# Selected text
Alfredo Costa Monteiro
Reviewed by: Josh Meggitt
Reviewed: 26 November, 2006
Venue: St Giles Cripplegate, London
This instalment of the Atlantic Waves festival of “Exploratory Music from Portugal and Beyond” saw a greater emphasis placed on electronics and with it a greater level of patience, understanding and intuition from performers. If a lot of the sound heard was elusive, it was also loud, overwhelming – and frequently moving.
This programme consisted of a selection of duets. First, American sound-artist John Duncan was paired with Alfredo Costa Monteiro, from Portugal, who here performed on some sort of feedback device. Standing in darkness at the centre of the stage, the two appeared to be closely monitoring one another’s output, Duncan ‘sculpting’ and relaying the signals provided him by Monteiro who tinkered away at a collection of wires and antennae, making small discernible static noises and louder pops, these then growing into fierce walls of noise after feeding through Duncan’s mixer.
Opening (appropriate to the weather) with vast howling gales of white noise, it was as though a thunder-storm was about to tear the church to shreds – I wasn’t alone in looking to the windows to confirm everything was all right! These grew louder and more dense, swaying from speaker to speaker and around the room, before suddenly giving out. Monteiro then tinkered away at his wires, making small, uninvolving drill sounds, but he seemed to be enjoying it like a dentist in awe of his tools’ sound-making properties. Things then grew louder again, here involving repeated oscillating and shuddering, before slowly fading out like slowly scattered sand.

# Input data
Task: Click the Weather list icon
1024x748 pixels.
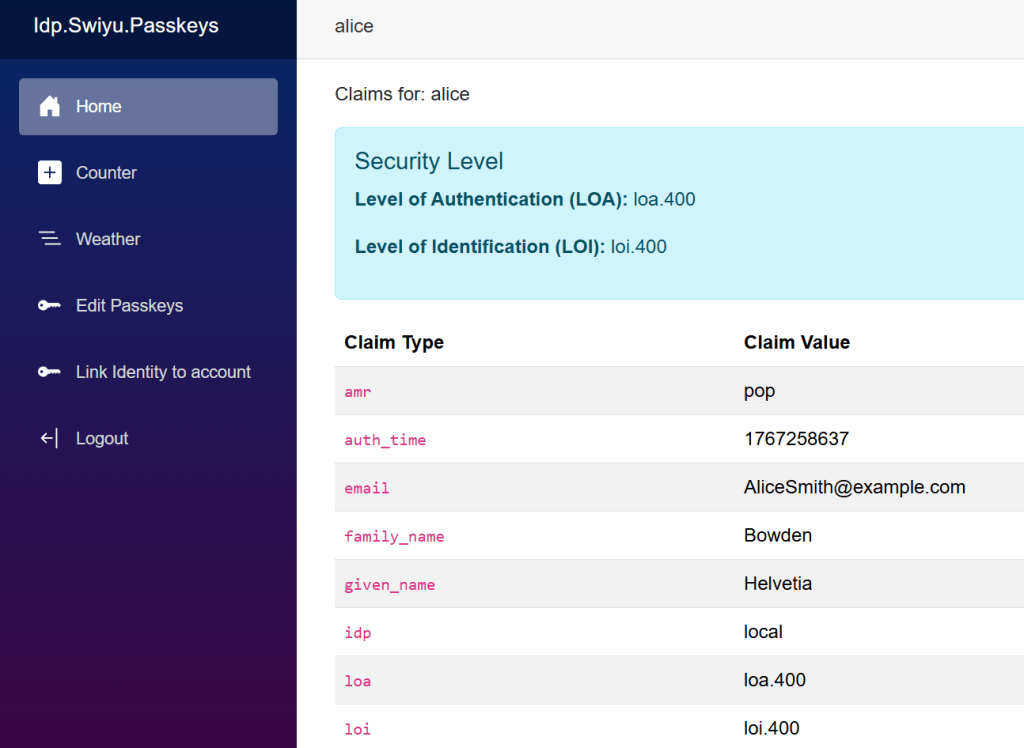Action: (x=49, y=239)
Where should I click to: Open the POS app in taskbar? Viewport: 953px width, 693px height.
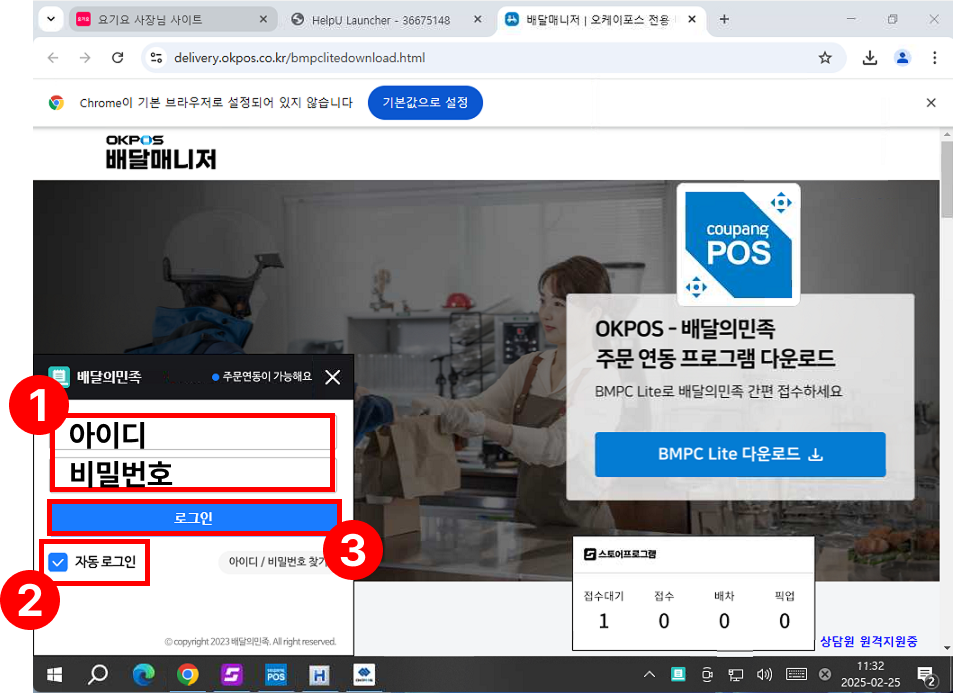[275, 675]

# Task instructions
**a)** Does each of these statements agree with the concert review? Answer yes or no for each, and quote the words of the concert review that decide it.
(i) John Duncan is described as an American sound-artist.
(ii) The programme was made up of solo performances.
(iii) The performance opened with small drill sounds from Monteiro.
**b)** Can you extend the concert review, picking up right after its final sentence?
The data above comes from a different source than the concert review.

# Responses for each task
**a)**
(i) Yes: "American sound-artist John Duncan"
(ii) No: "This programme consisted of a selection of duets."
(iii) No: "Opening (appropriate to the weather) with vast howling gales of white noise"

**b)**
Next up was a laptop duet, German Stefan Mathieu and Paulo Raposo from Portugal. Mathieu is a regular on the drone laptop circuit, an increasingly crowded field; his most recent recording took place at John Tavener’s house and involved field recordings, instrumental performances and samples all taken from time spent there. Raposo is concerned with the relationship between sound and architectural space, using custom-built software to produce dense, shifting sound blocks not dissimilar to Mathieu.
Hence, when the duo started performing, it was often difficult to discern one from the other. Moving from sparse shivering sine-tones through busier low-end whirring the music built up into thick rumbling fields of sound, difficult to penetrate. Occasionally one would attempt to pierce this web, Mathieu (I think) introducing washed-out samples of choral and orchestral music; later some water droplets and bells made an appearance, but it would perhaps have been better to have them individually. Nonetheless, there was something involving in their chaotic aural flood.
The last instrumental duet was the strongest of the evening, pairing Australian guitarist Oren Ambarchi with Portuguese double bassist Margarida Garcia. Their success can be put down largely to similar approaches to instrumental performance and sound production. Ambarchi began in his trademark manner, coaxing low notes, painfully slowly, from his instrument, cloaking them in coats of reverb and sustained until they started circling the room. Garcia introduced some scraped bowings and taps upon her instrument, aligning comfortably with Ambarchi’s fondness for the crackle of his input jack. A regular, repeated note was looped from the guitar offering an anchor for further, deeper explorations, and we soon found ourselves surrounded by cycling sheets of increasingly ominous low-pitched noise. Where Ambarchi patiently, and voluminously, dragged, Garcia spewed reams of insectoid chatter, eventually calming down and focusing upon small shards of decaying grit. Ambarchi and Garcia worked extremely well together, providing an exciting finale to an energized, noisy evening.